DIY: From Black Box to Open Book

Time and technology help open the black box. 

Twenty years ago, when folks talked about DIY research, what came to mind was Survey Monkey – which was pretty much a joke at that point.

Nonetheless, both client and supply side researchers were threatened, especially on the supply side.

Client researchers felt that their internal clients would soon be fielding their own, very bad studies. Likewise, suppliers feared that clients would use the tools to do all of their own market research.

Clients thought this would lead to misguided business plans and suppliers saw it as a threat to their livelihood and business.

All of these were valid concerns and the fears were realized to some extent.

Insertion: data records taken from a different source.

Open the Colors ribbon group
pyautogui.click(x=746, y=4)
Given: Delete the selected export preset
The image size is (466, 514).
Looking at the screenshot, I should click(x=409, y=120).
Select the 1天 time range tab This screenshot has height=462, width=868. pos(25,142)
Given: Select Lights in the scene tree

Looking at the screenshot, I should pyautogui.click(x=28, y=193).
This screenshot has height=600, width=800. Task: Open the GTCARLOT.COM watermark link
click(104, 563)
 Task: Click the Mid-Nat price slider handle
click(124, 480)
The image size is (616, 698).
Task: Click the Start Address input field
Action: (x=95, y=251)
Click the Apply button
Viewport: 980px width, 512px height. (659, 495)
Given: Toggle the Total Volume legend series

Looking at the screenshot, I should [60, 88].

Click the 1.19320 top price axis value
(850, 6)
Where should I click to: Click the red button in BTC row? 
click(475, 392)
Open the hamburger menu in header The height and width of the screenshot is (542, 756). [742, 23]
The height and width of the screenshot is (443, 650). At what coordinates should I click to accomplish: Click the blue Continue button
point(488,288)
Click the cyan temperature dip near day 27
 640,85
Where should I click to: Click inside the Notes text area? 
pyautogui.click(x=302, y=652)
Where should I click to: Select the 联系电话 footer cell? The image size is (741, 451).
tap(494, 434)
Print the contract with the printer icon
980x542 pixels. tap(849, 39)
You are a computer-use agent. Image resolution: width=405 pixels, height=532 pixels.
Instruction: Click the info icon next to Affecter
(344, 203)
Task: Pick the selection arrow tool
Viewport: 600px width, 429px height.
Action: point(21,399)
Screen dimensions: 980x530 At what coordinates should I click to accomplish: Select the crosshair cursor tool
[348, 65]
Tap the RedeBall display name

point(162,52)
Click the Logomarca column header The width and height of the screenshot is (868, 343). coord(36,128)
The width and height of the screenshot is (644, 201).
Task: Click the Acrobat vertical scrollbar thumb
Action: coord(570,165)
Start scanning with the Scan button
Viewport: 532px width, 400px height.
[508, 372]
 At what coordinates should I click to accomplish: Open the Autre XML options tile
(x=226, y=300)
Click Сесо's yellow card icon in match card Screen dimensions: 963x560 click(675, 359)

But, for the most part, client departments remained intact and market research suppliers were not put out of business.

Nonetheless, the market research ecosystem was much more insular than it is today. Research suppliers were:

  • Less likely to collaborate with clients (“working for” and not “with” them)
  • More likely to position tools and methods as “proprietary”
  • Not using DIY as it is today (was still mostly a “Joke”)

Despite all of this, the market for DIY tools did grow and both client and supply side researchers found value in leveraging them.

With the opening of the box came true research partnerships

As DIY research tools expanded and new players (from outside market research) entered the marketplace, innovation and the quality of the offerings were enhanced. As often happens with open markets and disruption, DIY research became a thriving option for both client and supply side researchers.

The combination of new software, technology, and now artificial intelligence solutions has created a different world for market researchers.

The black box has opened and the relationship can now be described as more of an “open book.”  Now the relationship between client and supplier can be described as a partnership in most cases. This is not all due to DIY, but all factors feed into the need and acceptance of DIY. For example:

  • Now many DIY tools cover text analytics to advanced survey fielding and analysis
  • Client Budgets have remained restricted necessitating creative approaches
  • Client Researchers have up’ed their game and advanced their market research education
  • Tools are much better now
  • Software as a service (SaaS) has made DIY much easier
  • The new players (programmers, engineers, etc.) bring new perspectives.